*** Opening Exercise input ***
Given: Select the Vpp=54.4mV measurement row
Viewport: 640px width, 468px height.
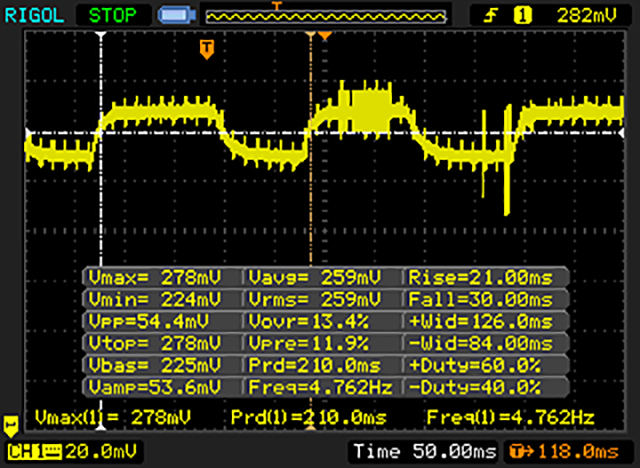Looking at the screenshot, I should pos(162,321).
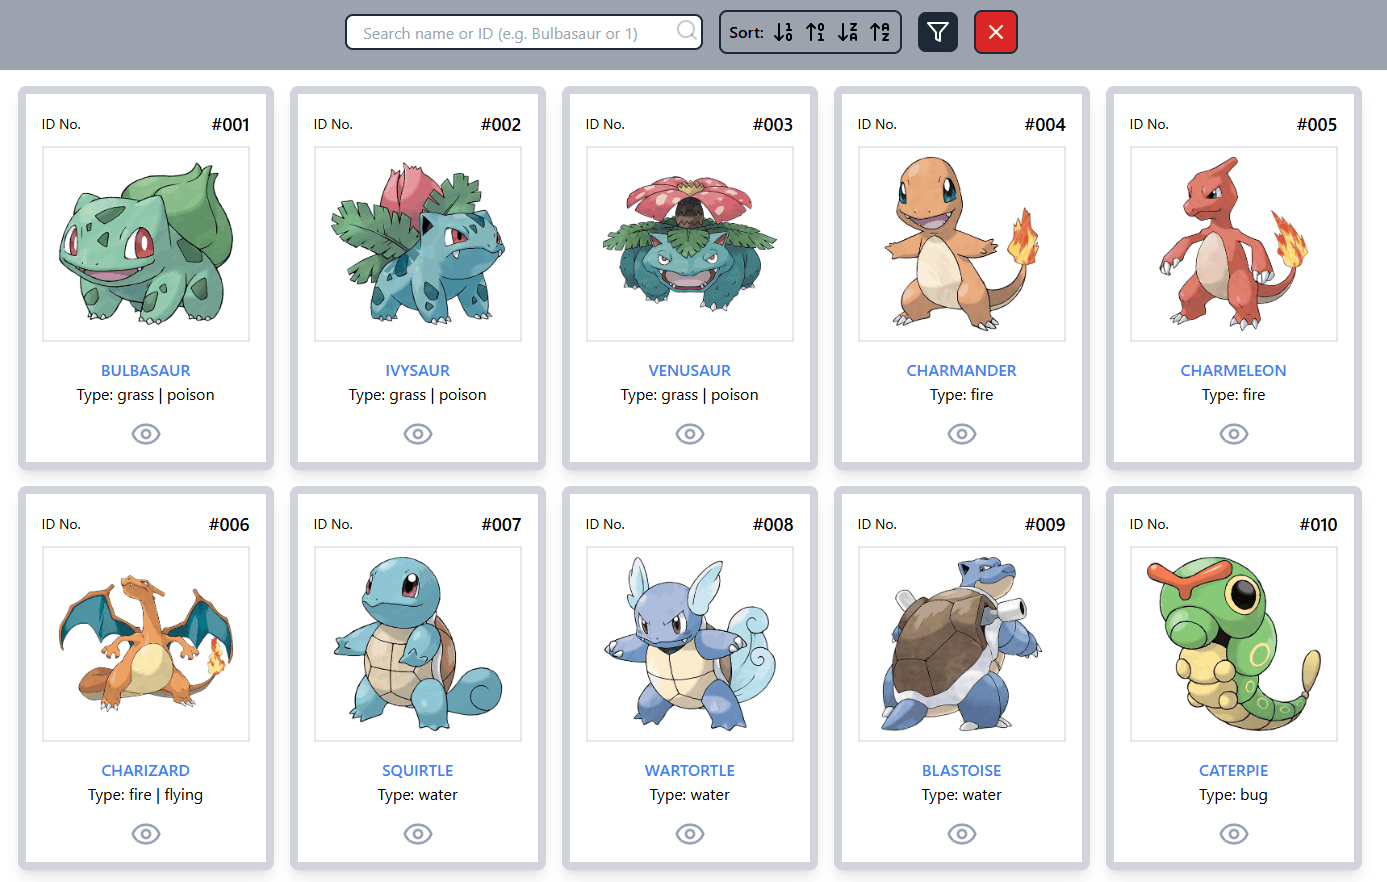Click the eye icon on Charizard card
The width and height of the screenshot is (1387, 882).
coord(146,834)
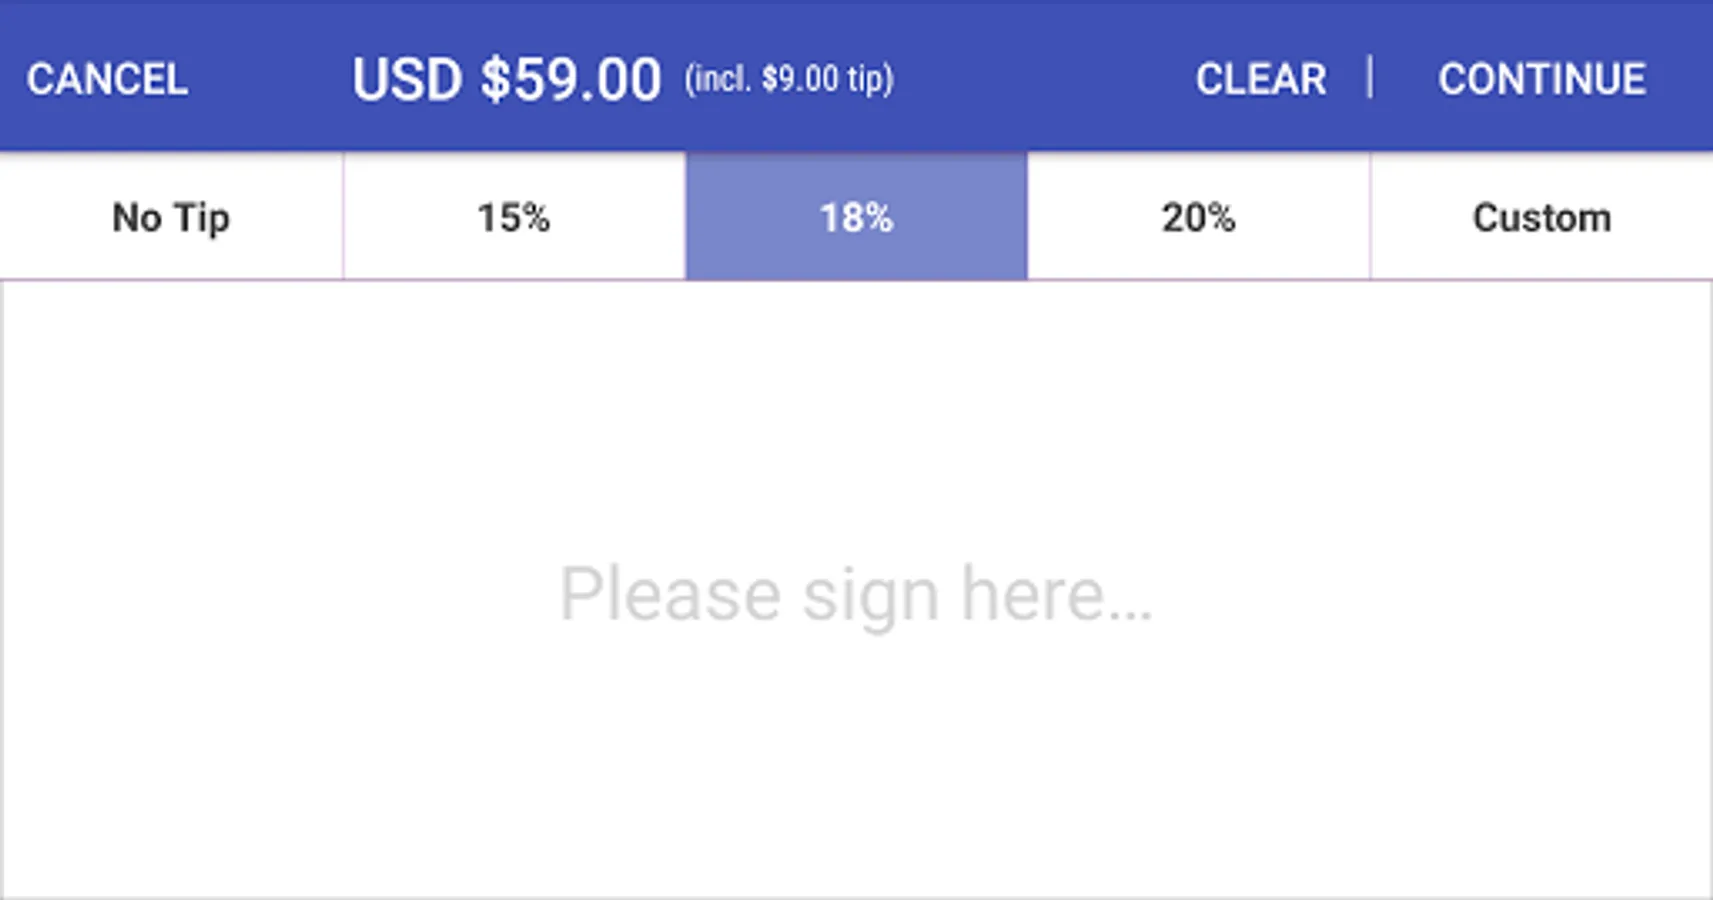Select the highlighted 18% tip

856,217
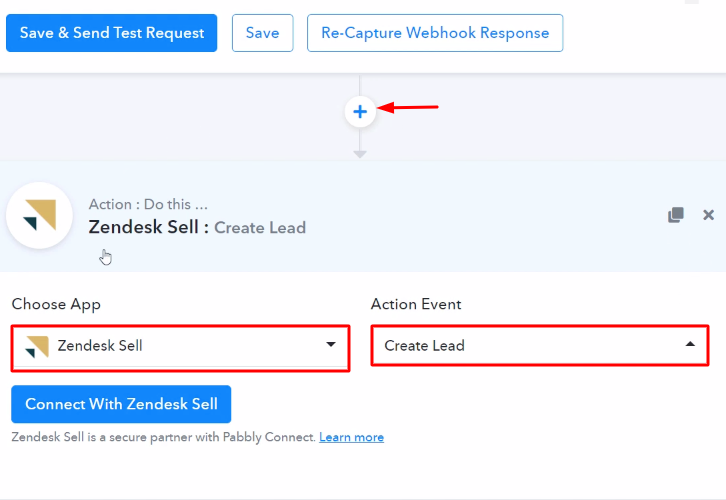Collapse the Zendesk Sell : Create Lead header
Image resolution: width=726 pixels, height=500 pixels.
[x=197, y=227]
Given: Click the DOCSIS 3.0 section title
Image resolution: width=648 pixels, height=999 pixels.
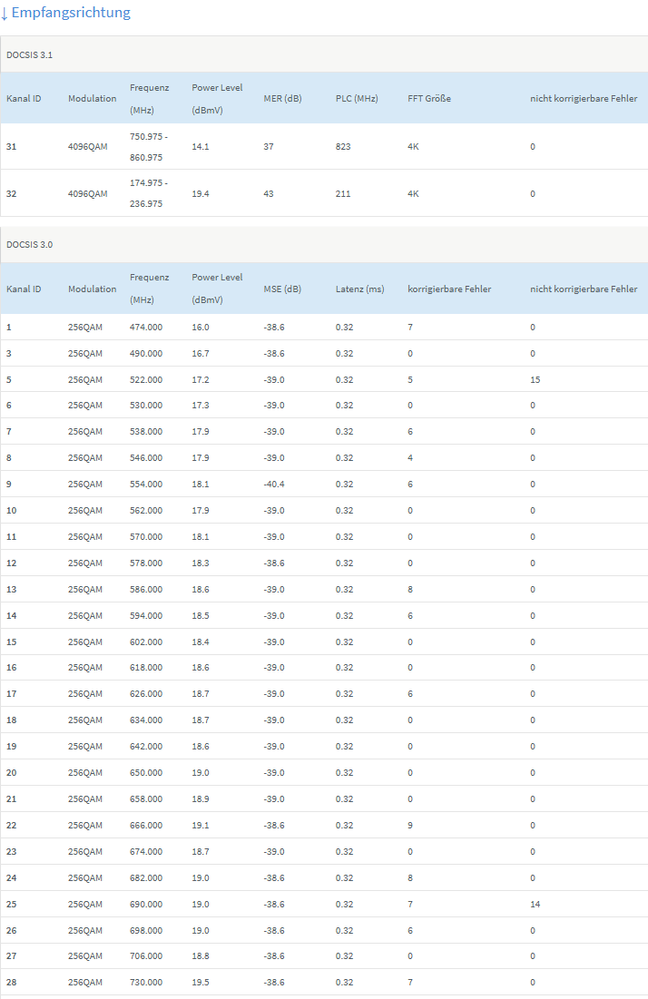Looking at the screenshot, I should point(29,244).
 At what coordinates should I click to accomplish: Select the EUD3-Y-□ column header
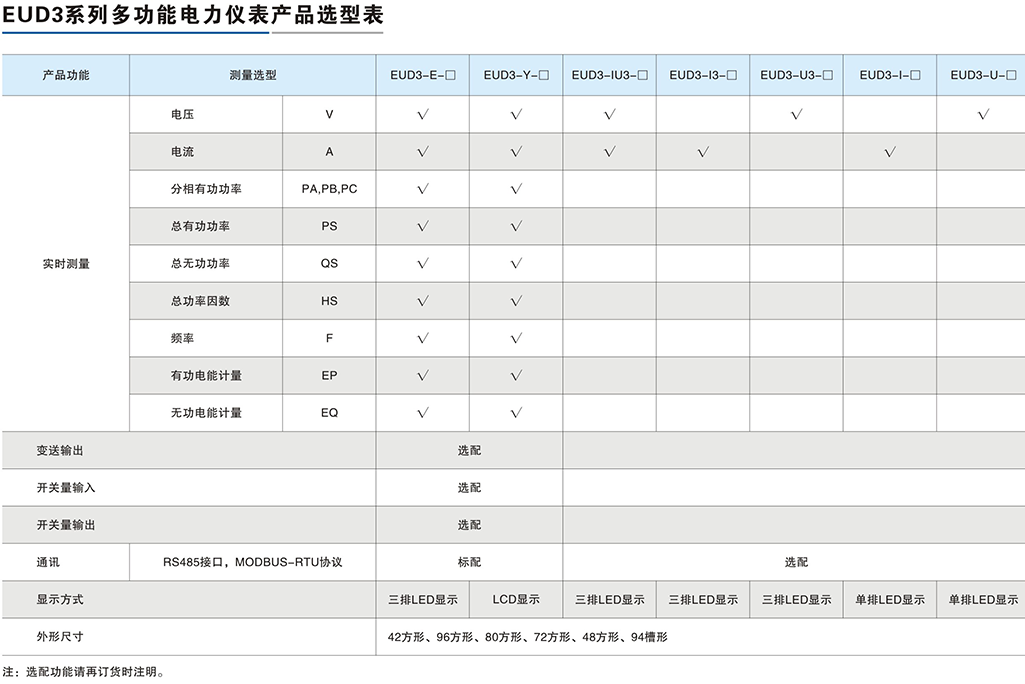coord(514,74)
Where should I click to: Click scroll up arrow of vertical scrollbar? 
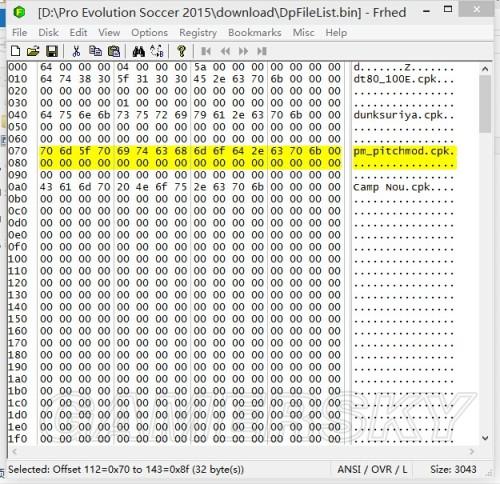485,69
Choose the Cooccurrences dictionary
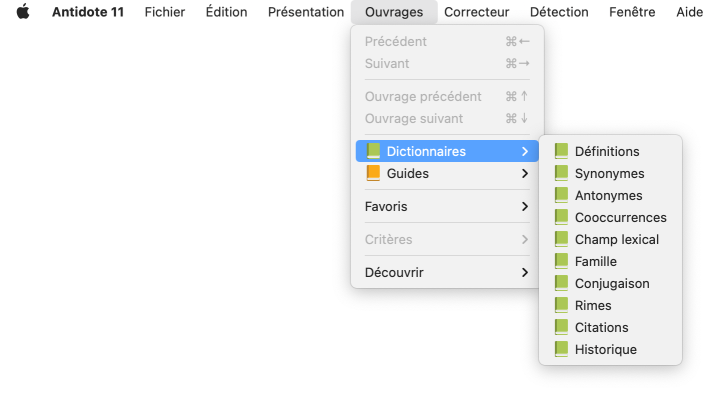 (x=620, y=218)
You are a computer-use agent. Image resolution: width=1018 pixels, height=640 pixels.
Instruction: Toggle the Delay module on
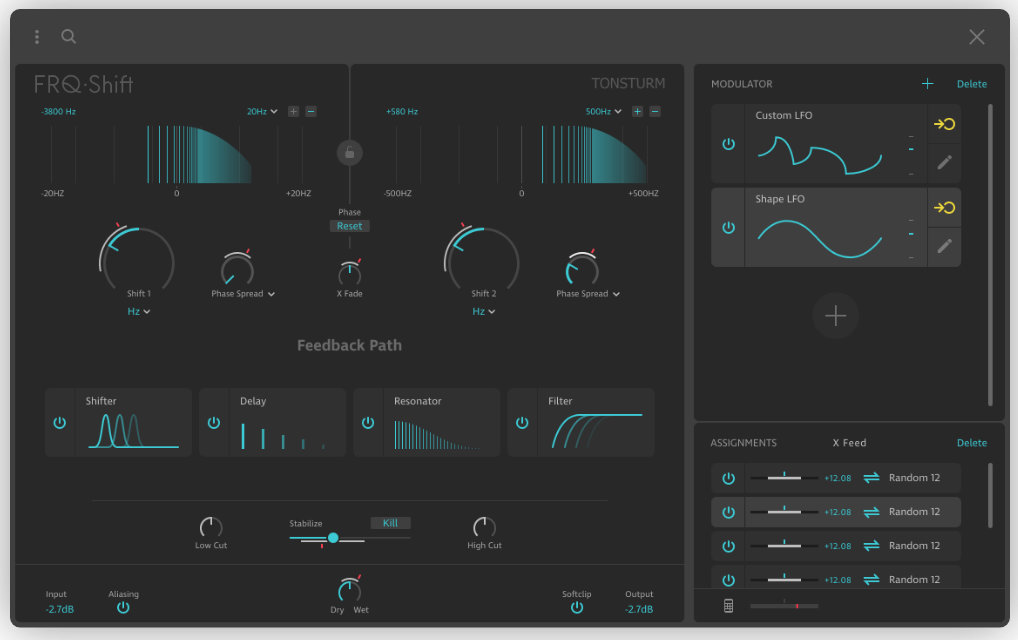(213, 422)
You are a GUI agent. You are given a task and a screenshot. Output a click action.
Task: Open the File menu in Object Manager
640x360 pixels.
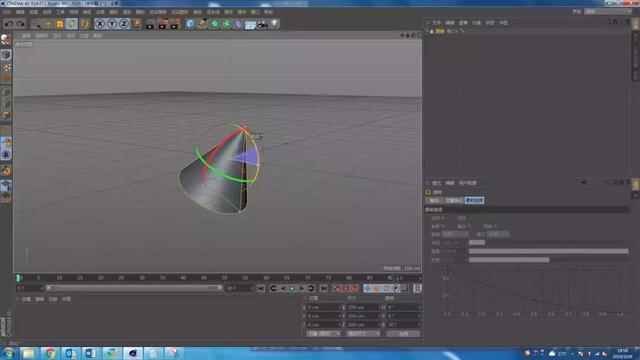click(x=437, y=23)
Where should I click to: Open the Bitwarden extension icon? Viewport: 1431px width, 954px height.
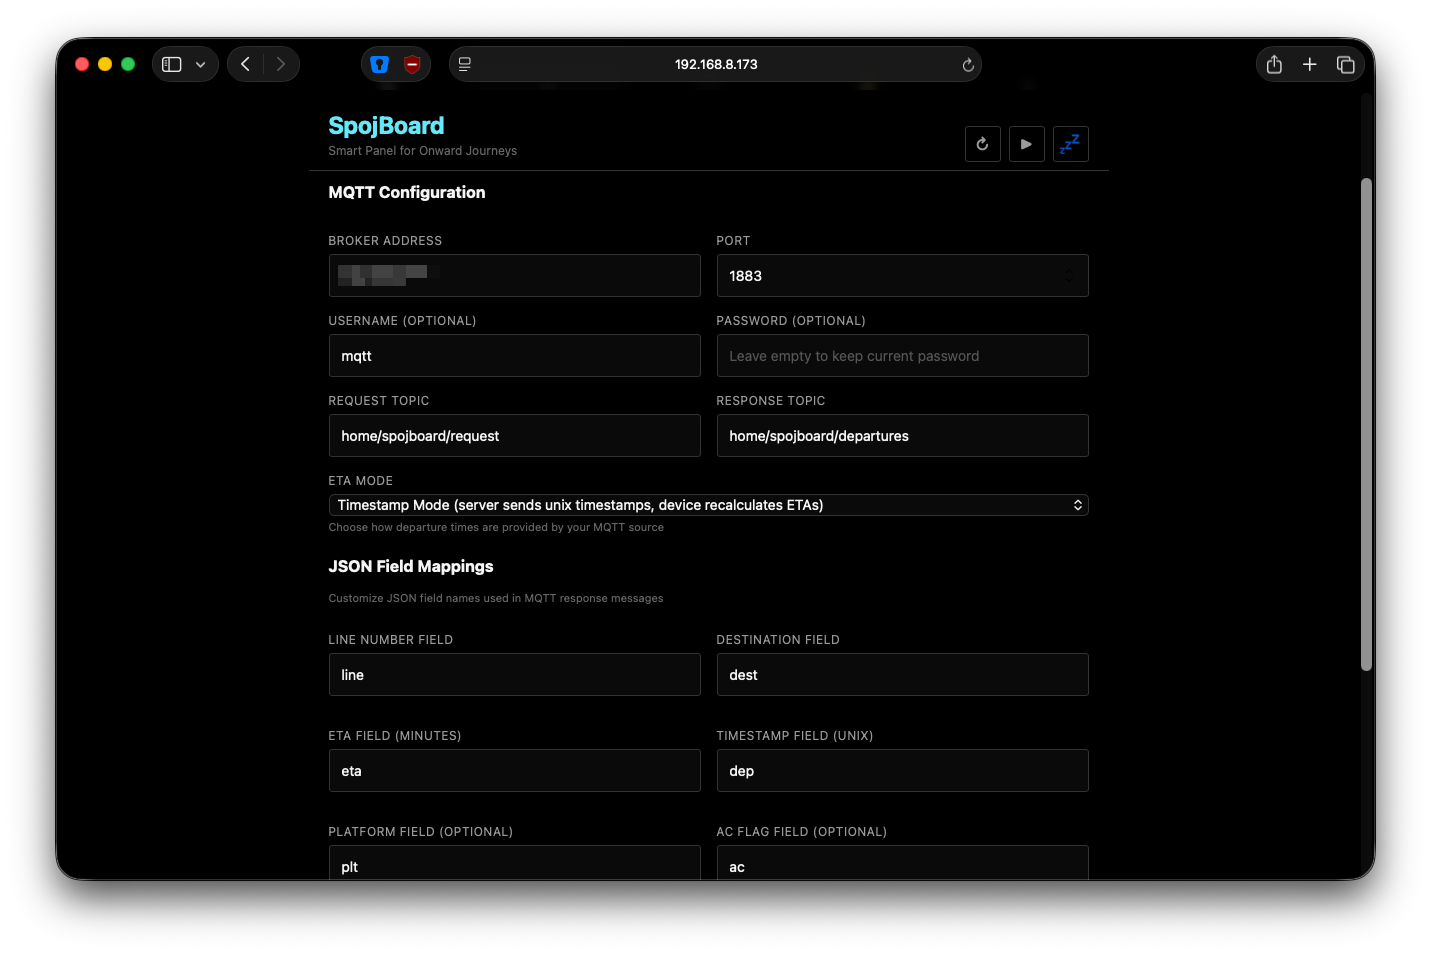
*** Closing Exercise input ***
Assignment: Exclude the images, then output the data above word for word.

Task response:
Given: Select the Vpp=54.4mV measurement row
Viewport: 640px width, 468px height.
Looking at the screenshot, I should pos(162,321).
Click the eye icon on Charizard card
The width and height of the screenshot is (1387, 882).
coord(146,834)
Select the highlighted 18% tip

856,217
Collapse the Zendesk Sell : Create Lead header
Image resolution: width=726 pixels, height=500 pixels.
[x=197, y=227]
Given: Click the DOCSIS 3.0 section title
Image resolution: width=648 pixels, height=999 pixels.
Looking at the screenshot, I should point(29,244).
 At what coordinates should I click to accomplish: Select the EUD3-Y-□ column header
coord(514,74)
Where should I click to: Click scroll up arrow of vertical scrollbar? 
485,69
Choose the Cooccurrences dictionary
 (x=620, y=218)
You are a computer-use agent. Image resolution: width=1018 pixels, height=640 pixels.
Instruction: Toggle the Delay module on
(213, 422)
You are a GUI agent. You are given a task and a screenshot. Output a click action.
Task: Open the File menu in Object Manager
640x360 pixels.
click(x=437, y=23)
Where should I click to: Open the Bitwarden extension icon? Viewport: 1431px width, 954px height.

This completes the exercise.